Articles by Sergio Xalambrí

How I work with static assets in React apps

Most people when working with tools like webpack tend to add loaders like image-loader combined with optimizers to store the raw high quality assets in their repo and let the bundles optimize them at build time.

However once your app starts to grow this becomes way slower, and ask you this, why optimize your assets on every build/deploy when you can do it once and forget about it?

This is why, what I usually do is to optimize them only one time.

If I have an SVG instead of using a Babel loader to convert it to a React component on build-time I use transform.tools to do it once and store it as a React component.

If I have an image I pass it through TinyPNG and get it with a huge size reduction, I also try to don't user images bigger than needed or I use srcset to load the specific size I need based on the user screen.

Then, after I have everything ready I let Rails serve the assets using their asset pipeline, Rails will automatically add a hash to make the URL unique and help improve the cache.

Send hashed URLs to React

Since Rails hash the URLs automatically for me I can’t just use /assets/logo.png because that is not the real URLs.

What I do to be able to reference the correct URL client-side is to pass them from Rails to React.

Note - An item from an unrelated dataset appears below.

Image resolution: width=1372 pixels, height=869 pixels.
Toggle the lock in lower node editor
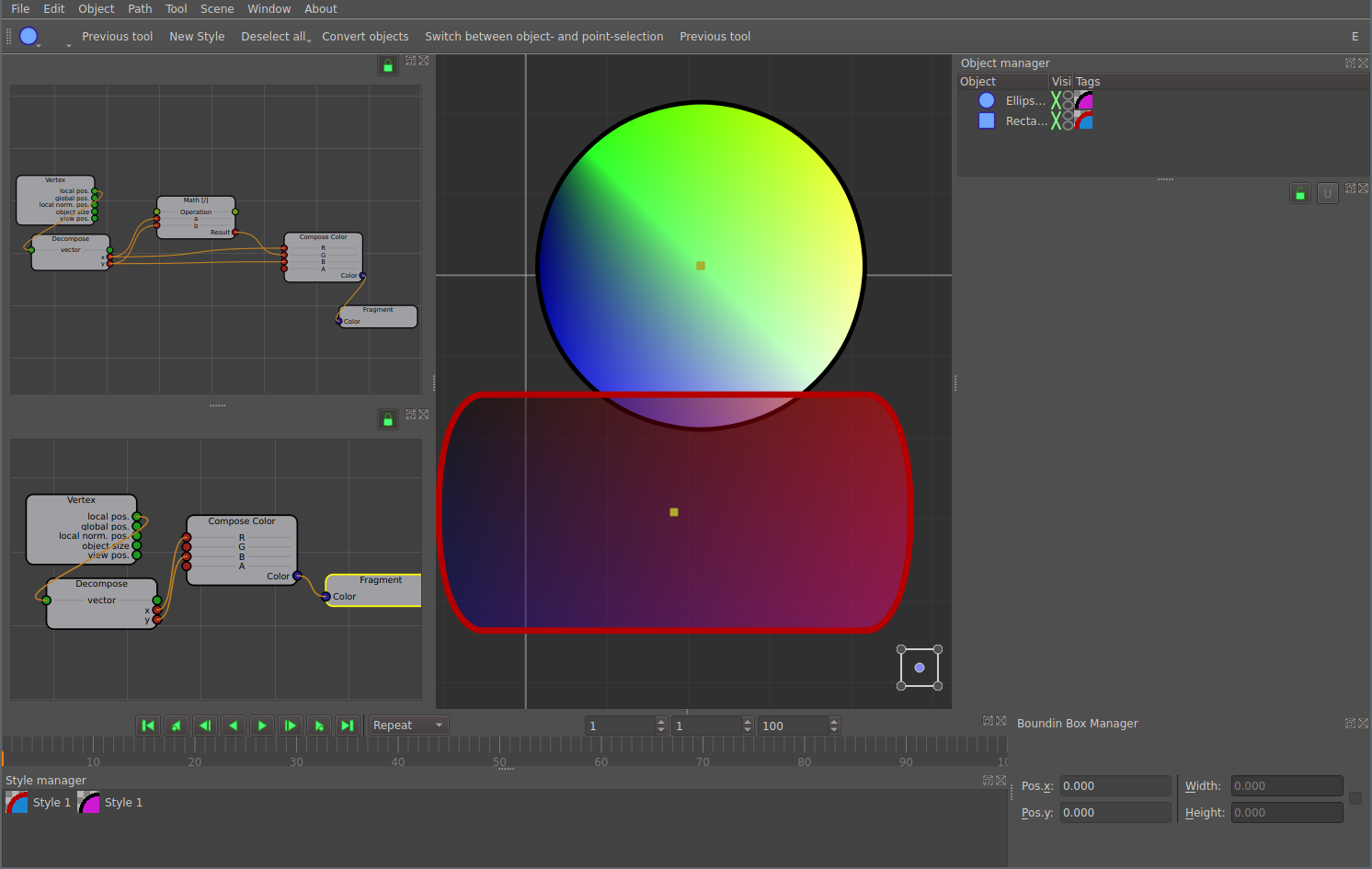tap(388, 419)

The key here is that static assets are exactly that, static, you can always know which assets you will need because they don’t change dynamically as assets whose URL you store in a DB.

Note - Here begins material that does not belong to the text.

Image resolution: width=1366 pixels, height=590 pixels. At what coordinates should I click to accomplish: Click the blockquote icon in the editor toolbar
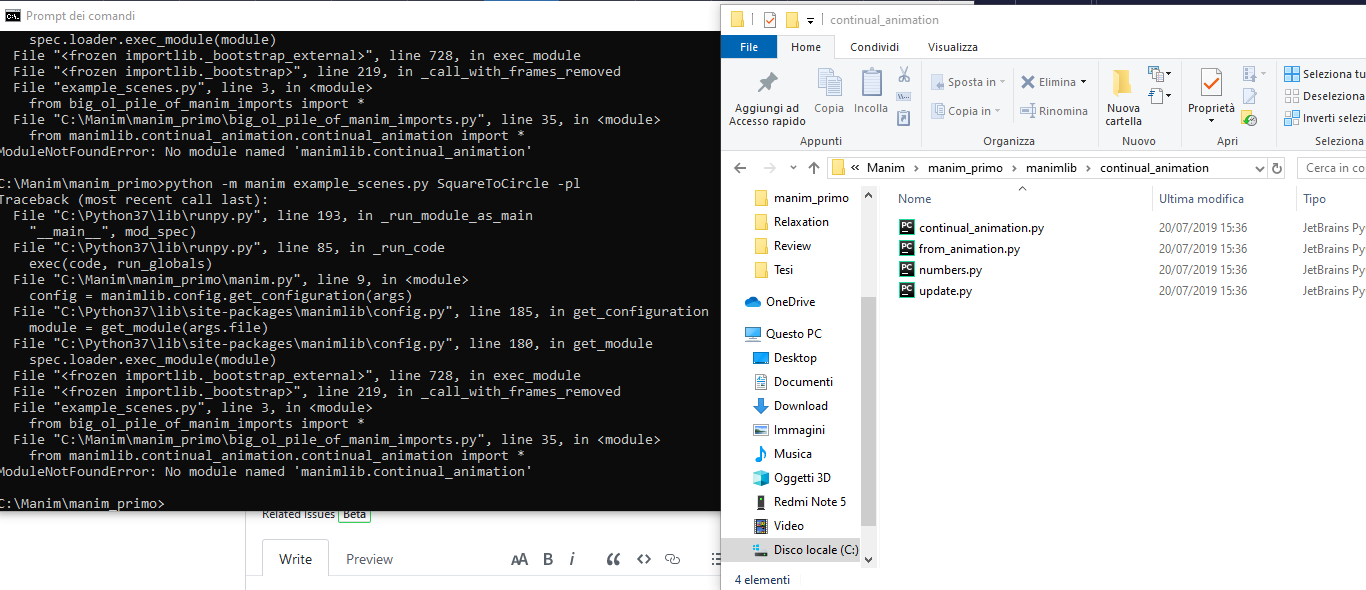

To pass them from Rails to React I create script tag with the type application/json and and ID (usually initial-props), similar to this one:

<script type="application/json" id="initial-props">
  {
    "assets": {
      "logo": "<%= asset_path("images/logo.png") %>"
    }
  }
</script>

Then, before rendering the React application I read this JSON, store in an AssetContext I create and when I need a URL I use a custom Hook useAsset to ask for the asset name (e.g. useAsset("logo”)) and this returns me the asset URL.